### [GOAL OF THE EXERCISE]
State, as a number alone, how many lines of the data contain the string "agent".

▼

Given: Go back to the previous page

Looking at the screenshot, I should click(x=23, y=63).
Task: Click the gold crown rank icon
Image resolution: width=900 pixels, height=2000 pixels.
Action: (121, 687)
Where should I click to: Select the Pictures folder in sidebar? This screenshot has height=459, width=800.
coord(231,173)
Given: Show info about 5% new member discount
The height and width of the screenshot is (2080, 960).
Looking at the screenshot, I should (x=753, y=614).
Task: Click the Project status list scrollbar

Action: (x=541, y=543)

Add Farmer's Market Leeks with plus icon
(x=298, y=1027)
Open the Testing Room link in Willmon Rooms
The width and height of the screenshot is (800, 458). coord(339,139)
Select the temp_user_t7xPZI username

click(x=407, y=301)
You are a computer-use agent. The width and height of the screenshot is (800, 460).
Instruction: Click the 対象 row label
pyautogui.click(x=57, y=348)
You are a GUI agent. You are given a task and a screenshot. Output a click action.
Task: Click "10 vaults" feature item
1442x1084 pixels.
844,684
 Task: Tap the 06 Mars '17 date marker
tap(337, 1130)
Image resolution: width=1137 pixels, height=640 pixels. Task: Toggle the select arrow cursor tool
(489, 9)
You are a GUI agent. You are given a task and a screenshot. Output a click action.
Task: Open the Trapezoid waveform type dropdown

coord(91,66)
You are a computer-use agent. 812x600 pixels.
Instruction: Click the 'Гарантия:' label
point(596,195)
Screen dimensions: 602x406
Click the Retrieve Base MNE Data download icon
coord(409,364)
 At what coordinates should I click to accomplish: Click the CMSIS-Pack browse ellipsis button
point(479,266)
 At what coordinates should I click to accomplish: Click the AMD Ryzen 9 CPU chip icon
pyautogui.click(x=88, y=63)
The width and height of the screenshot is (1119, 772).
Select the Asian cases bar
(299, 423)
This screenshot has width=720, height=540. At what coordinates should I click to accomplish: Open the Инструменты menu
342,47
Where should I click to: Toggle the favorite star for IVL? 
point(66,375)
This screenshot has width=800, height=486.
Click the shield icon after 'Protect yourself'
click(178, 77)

▲

### [SOLUTION TO THIS EXERCISE]
4